Chancellor of the Duchy of Lancaster, Michael Gove, is understood to have written to colleagues to get bids in on union related spending, while the Chief Secretary of the Treasury, Stephen Barclay, has written to every department asking for bids. He is also understood to be keen to see ambitious green projects pile into the department for the Treasury's consideration.

As a sign of the level of work going on in Whitehall this summer, a source at one large spending department said they had been asked to get proposals in by the end of next week, although the Treasury said that was not the deadline they have set.
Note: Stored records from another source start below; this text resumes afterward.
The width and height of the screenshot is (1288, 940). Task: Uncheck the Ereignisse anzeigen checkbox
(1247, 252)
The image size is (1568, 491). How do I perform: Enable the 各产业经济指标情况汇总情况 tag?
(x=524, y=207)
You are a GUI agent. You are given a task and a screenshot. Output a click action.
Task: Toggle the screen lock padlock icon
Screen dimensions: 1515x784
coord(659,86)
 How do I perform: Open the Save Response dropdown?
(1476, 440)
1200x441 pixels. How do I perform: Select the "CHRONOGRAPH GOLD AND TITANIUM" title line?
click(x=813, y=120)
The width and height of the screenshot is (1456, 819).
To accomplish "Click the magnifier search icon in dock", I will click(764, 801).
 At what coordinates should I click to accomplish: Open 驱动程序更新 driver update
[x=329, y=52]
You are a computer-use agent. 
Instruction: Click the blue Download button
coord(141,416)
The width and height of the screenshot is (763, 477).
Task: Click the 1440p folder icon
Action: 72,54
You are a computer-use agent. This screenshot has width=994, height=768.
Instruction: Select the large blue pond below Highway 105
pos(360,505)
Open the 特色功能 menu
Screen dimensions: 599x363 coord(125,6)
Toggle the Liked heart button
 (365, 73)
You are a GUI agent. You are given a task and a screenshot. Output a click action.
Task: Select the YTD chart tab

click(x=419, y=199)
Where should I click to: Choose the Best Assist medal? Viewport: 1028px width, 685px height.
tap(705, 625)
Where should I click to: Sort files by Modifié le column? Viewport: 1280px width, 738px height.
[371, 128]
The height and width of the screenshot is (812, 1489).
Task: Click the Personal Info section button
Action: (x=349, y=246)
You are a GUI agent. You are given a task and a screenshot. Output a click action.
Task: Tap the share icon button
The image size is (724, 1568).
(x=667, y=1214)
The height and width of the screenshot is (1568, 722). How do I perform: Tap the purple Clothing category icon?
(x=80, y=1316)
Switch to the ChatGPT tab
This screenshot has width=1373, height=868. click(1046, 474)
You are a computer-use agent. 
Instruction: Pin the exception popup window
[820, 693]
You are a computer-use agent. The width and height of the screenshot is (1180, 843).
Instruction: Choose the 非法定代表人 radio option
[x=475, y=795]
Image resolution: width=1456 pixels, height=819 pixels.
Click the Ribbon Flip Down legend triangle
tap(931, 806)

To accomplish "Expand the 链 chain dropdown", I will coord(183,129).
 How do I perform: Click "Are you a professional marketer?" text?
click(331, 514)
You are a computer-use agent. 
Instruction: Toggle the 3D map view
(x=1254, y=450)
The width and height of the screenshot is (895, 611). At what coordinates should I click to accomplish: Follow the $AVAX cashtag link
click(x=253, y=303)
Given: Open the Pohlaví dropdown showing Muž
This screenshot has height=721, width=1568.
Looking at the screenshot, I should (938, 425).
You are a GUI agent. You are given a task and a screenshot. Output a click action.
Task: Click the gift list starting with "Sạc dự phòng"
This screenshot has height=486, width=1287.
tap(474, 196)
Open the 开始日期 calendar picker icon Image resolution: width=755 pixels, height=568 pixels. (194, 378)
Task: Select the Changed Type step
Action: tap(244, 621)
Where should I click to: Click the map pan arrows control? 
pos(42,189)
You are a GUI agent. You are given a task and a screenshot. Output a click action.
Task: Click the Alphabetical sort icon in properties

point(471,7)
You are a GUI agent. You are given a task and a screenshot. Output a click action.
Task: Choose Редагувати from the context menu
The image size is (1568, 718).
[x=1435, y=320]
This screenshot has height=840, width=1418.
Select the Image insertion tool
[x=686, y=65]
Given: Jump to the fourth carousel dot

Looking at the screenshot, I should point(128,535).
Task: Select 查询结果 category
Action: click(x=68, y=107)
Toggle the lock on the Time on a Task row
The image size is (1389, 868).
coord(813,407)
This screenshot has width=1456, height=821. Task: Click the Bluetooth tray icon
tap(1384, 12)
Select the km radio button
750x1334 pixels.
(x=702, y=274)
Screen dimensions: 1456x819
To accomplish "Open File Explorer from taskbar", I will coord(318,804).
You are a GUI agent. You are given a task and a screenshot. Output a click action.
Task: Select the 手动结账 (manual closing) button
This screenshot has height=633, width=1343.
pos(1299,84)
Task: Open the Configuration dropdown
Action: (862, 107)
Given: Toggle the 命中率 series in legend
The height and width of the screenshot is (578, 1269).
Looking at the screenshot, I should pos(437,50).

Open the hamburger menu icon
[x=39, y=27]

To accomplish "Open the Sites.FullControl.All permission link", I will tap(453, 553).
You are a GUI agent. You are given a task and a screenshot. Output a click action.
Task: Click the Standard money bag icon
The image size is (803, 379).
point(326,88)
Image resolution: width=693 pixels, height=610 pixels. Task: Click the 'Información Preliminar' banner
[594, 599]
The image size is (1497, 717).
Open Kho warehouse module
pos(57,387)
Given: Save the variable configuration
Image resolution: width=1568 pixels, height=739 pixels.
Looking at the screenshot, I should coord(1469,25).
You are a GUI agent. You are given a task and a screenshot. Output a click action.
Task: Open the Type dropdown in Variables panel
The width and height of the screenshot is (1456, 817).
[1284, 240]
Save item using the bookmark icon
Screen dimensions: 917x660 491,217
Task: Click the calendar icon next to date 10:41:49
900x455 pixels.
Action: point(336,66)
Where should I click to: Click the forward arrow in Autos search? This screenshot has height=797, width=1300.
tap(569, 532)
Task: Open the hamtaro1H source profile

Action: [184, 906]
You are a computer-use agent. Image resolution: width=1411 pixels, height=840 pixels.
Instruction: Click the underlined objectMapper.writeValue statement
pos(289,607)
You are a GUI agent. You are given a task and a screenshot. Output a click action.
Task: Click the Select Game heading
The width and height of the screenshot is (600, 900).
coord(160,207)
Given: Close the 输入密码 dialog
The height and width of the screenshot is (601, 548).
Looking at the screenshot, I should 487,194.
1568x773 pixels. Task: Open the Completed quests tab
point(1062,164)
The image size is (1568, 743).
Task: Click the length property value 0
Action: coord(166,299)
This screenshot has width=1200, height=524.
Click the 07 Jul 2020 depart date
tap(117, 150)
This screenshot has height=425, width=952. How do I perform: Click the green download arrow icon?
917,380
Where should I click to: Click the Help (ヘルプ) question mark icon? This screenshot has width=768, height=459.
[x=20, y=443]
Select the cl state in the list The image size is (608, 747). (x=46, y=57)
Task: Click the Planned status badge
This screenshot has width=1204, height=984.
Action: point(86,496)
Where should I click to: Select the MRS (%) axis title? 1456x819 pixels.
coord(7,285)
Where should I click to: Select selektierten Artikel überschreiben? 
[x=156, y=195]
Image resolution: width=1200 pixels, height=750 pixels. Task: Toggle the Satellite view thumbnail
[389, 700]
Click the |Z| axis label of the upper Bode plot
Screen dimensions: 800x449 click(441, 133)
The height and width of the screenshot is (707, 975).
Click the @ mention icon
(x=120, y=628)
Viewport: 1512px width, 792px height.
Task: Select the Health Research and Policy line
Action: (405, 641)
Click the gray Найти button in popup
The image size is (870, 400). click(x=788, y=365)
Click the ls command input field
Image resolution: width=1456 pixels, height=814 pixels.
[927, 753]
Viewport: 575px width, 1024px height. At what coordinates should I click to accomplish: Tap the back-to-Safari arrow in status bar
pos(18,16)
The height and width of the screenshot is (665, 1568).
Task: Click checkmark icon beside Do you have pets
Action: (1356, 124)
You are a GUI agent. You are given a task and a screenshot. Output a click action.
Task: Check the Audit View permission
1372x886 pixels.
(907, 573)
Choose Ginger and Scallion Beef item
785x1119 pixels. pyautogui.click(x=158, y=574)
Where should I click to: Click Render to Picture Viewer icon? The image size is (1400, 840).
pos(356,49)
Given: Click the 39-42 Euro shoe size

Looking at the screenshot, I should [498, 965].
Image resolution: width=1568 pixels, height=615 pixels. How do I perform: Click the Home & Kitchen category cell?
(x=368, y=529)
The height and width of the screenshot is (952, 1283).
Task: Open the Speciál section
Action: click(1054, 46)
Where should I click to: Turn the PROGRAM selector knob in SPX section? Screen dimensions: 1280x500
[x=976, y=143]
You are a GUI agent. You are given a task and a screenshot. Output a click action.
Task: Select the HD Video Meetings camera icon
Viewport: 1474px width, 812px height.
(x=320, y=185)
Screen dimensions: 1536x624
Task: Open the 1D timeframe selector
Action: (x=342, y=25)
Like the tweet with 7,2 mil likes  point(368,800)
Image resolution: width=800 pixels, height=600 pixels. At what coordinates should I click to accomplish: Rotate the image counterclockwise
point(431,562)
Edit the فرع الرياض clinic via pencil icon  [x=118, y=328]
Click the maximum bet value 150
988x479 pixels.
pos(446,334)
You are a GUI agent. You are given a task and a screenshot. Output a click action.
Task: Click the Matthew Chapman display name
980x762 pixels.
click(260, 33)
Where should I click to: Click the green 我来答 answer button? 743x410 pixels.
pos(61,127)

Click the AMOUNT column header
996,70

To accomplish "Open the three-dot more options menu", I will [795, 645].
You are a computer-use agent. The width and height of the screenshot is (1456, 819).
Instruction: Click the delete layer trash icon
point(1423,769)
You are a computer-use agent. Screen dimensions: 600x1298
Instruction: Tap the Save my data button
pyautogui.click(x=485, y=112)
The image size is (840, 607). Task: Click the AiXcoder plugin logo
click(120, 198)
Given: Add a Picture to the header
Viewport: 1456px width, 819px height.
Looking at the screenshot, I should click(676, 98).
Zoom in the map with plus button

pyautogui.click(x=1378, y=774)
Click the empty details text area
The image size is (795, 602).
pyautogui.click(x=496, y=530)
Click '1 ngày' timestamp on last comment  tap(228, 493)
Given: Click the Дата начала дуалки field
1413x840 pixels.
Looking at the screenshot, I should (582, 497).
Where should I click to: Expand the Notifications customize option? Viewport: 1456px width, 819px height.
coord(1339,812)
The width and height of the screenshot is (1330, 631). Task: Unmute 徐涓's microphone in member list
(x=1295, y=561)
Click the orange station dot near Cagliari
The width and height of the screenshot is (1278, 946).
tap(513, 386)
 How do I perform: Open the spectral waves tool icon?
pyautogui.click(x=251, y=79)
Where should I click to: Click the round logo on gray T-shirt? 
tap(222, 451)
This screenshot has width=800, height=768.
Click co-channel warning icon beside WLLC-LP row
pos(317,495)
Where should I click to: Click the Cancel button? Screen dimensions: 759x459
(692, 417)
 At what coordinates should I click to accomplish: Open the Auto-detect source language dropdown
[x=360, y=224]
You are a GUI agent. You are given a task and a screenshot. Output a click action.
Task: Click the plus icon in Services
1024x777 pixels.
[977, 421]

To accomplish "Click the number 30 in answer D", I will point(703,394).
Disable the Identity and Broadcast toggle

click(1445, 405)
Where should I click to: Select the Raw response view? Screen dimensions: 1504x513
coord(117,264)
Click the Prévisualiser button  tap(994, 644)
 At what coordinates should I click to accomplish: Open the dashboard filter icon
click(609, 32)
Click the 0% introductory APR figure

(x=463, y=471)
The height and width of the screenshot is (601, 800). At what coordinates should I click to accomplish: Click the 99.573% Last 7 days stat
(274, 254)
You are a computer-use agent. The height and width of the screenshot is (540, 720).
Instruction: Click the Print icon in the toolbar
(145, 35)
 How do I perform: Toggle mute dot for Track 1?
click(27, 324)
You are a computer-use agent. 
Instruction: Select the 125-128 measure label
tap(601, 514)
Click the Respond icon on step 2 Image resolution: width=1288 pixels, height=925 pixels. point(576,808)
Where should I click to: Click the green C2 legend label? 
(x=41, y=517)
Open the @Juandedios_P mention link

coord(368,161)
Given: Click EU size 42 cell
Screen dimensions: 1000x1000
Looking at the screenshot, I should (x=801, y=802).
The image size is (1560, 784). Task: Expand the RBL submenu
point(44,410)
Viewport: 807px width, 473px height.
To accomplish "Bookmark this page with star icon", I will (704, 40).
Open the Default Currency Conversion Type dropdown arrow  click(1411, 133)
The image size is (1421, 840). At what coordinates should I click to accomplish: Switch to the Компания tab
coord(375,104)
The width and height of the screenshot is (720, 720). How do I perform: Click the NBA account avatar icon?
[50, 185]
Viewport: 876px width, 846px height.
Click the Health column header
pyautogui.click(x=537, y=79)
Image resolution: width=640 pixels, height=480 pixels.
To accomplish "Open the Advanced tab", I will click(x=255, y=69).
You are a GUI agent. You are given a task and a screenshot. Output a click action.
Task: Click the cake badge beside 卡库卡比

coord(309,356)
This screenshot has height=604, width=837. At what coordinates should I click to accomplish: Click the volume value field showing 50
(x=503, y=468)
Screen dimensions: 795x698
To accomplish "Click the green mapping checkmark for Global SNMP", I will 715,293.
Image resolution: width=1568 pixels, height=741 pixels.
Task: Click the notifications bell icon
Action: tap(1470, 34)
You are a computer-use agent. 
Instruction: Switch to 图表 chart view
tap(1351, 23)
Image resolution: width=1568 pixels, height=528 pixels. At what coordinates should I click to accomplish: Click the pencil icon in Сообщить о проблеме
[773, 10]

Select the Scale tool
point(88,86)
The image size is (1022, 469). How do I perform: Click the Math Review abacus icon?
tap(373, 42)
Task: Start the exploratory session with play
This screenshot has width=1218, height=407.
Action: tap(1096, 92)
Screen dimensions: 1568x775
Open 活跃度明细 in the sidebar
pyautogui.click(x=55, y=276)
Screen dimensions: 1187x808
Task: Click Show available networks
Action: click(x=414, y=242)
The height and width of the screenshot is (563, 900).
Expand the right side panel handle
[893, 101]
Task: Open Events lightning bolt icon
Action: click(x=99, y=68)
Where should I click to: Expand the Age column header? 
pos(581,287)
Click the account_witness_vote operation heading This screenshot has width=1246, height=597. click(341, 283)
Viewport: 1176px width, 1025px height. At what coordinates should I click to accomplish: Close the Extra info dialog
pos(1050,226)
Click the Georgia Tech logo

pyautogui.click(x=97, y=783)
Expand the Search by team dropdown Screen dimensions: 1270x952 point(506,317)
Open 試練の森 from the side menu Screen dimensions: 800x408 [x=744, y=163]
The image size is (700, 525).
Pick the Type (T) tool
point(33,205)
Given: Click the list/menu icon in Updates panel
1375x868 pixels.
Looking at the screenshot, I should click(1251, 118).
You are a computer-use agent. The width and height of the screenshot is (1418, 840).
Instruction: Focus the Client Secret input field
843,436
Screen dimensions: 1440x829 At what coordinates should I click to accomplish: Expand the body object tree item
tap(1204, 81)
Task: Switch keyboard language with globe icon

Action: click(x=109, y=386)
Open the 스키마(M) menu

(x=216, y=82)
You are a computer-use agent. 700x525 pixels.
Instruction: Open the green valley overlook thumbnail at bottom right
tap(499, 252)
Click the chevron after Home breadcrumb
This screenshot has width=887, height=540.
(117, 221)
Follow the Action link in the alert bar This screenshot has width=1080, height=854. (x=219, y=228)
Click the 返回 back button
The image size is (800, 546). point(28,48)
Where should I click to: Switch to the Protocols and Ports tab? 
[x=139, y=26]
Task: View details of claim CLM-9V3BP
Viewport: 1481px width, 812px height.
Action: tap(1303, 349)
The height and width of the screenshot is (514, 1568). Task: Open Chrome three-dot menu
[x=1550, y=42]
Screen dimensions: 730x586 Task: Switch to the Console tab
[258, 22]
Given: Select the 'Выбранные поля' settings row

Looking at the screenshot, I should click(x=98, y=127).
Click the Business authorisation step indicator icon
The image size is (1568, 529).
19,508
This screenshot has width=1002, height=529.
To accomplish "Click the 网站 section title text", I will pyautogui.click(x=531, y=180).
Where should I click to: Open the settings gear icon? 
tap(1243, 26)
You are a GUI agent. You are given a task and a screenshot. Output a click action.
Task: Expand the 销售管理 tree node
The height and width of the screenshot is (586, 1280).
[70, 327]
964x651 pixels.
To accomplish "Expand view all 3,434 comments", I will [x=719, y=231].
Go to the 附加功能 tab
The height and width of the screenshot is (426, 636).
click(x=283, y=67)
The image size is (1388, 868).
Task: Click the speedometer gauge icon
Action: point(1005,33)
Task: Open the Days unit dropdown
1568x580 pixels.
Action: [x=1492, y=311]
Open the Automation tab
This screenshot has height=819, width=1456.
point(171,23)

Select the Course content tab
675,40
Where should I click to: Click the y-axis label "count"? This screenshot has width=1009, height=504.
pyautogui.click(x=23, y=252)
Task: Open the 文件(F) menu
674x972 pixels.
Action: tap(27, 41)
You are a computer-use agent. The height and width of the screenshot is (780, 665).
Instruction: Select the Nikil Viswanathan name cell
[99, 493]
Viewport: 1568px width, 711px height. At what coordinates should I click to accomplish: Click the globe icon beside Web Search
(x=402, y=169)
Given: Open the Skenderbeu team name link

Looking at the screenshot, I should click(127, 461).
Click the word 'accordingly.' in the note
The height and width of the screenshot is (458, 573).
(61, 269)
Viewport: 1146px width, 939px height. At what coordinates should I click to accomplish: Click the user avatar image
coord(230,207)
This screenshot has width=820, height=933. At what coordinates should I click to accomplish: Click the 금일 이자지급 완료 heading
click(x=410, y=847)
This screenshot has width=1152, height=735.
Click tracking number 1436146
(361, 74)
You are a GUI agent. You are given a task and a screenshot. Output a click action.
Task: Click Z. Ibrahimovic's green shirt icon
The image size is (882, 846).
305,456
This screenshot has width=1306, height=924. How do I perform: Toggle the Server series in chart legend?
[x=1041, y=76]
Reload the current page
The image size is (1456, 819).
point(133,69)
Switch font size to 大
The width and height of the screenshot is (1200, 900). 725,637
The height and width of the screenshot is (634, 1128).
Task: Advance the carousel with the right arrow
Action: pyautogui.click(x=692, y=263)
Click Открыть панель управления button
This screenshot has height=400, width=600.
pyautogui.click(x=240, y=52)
While the Spending Review is due in the Autumn, a Treasury source said: “We haven’t set out when we are going to hold it. The timing of it in relation to COP is very much to be confirmed."

On the review being a green fiscal event, they said: “We set net zero for 2050 and that’s an ambition we want to reach.”

The last Spending Review took place in November 2020 with the Budget in March 2021, which set out 12 months of spending commitments.

This Autumn’s Spending Review for 2022/23 would be set against an economic climate that has been fast changing during the pandemic with rising inflation, an economy growing faster than expected, while Sunak is naturally natural cautious about the scale of borrowing.

In the last Spending Review, the Treasury has committed to £1.9bn for carbon capture and storage, £1.9m for charging infrastructure and £1.13nn to decarbonise homes and buildings.